**EXERCISE INSTRUCTIONS:**
Reproduce the family art therapy abstract word for word, starting at "Purpose: To explore" and continuing up to and including "non-schizophrenics), are hospitalized.".

Friday, June 03, 2005

Abstract - Art Therapy in Family Counseling for schizophernics

Author: Kwiatkowska, H. Y. (2001). FAMILY ART THERAPY: Experiments with a New Technique. American Journal of Art Therapy; Aug2001, Vol. 40 Issue 1, p27

Purpose: To explore the use of art as a means of communication and self-expression within the family group. Is the schizophrenic patient's family different from other families, and if so, how does it differ?

Subjects: On a small psychiatric unit the patients, young adults or late adolescents (schizophrenics and non-schizophrenics), are hospitalized.

Procedure: Conjoint family psychotherapy sessions twice weekly (patient, parents, and siblings), in certain cases regular weekly sessions of parents with social workers, psychological tests, and family art therapy. Besides this, in most cases, the patient is seen in individual psychotherapy by one of the psychiatrists who also sees him with his family.

Results: We experimented with several approaches to the structure of these sessions. Families (that) were seen from the beginning as a group of all the available members including the patient (were) much more successful. Only for particular reasons such as disruptiveness, resistance, or need for support was one of the members of the family seen alone. If individual sessions arc too readily used in the face of every difficulty, the goal of understanding and working therapeutically with the family as a whole is impaired. Sometimes a directive approach is helpful, especially when the suggestions are given to the entire group. Although specific instructions are never given, the art therapist may suggest a new medium, or an experiment in which the entire group has to take part. In family art therapy as in family psychotherapy, the emphasis is always on spontaneous self-expression. One of these is the well-known scribble technique, used with the families in a special way. The family is less guarded than in the verbal situation; the groupings, the dependency of one member on another, become obvious in the choice of places, media and subjects. Anger and hostility are expressed without such an intense feeling of guilt; family members are often able to accept their real perception of themselves and perceive the other members of the family through their art projections as different from their habitual stereotyped images of one another. The similarity of the patterns of thought and perception in the schizophrenic patient, his parents and siblings, which were observed repeatedly in different sets of families. Frequently a parent, whose perception of reality seems quite appropriate, goes along with the bizarre, fragmented productions of the other parent and of the patient.

Conclusions: Working with family groups promises a valuable and exciting new role for art therapy. It is as yet too early to evaluate its future development. However, intensive study of the art productions and recordings of the sessions continues to bring forth new and creative ways of viewing the family of the schizophrenic.

Remarks: This was a very interesting article. I found the implications that schizophrenia may be brought on by a family social construct enlightening, as was the dynamics between therapist and family in regards to getting attention.

Data excerpts:
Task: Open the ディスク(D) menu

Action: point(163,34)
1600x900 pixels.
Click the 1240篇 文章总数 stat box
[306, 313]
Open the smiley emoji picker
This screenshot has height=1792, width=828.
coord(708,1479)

**RESPONSE TO THE TASK:**
Purpose: To explore the use of art as a means of communication and self-expression within the family group. Is the schizophrenic patient's family different from other families, and if so, how does it differ?

Subjects: On a small psychiatric unit the patients, young adults or late adolescents (schizophrenics and non-schizophrenics), are hospitalized.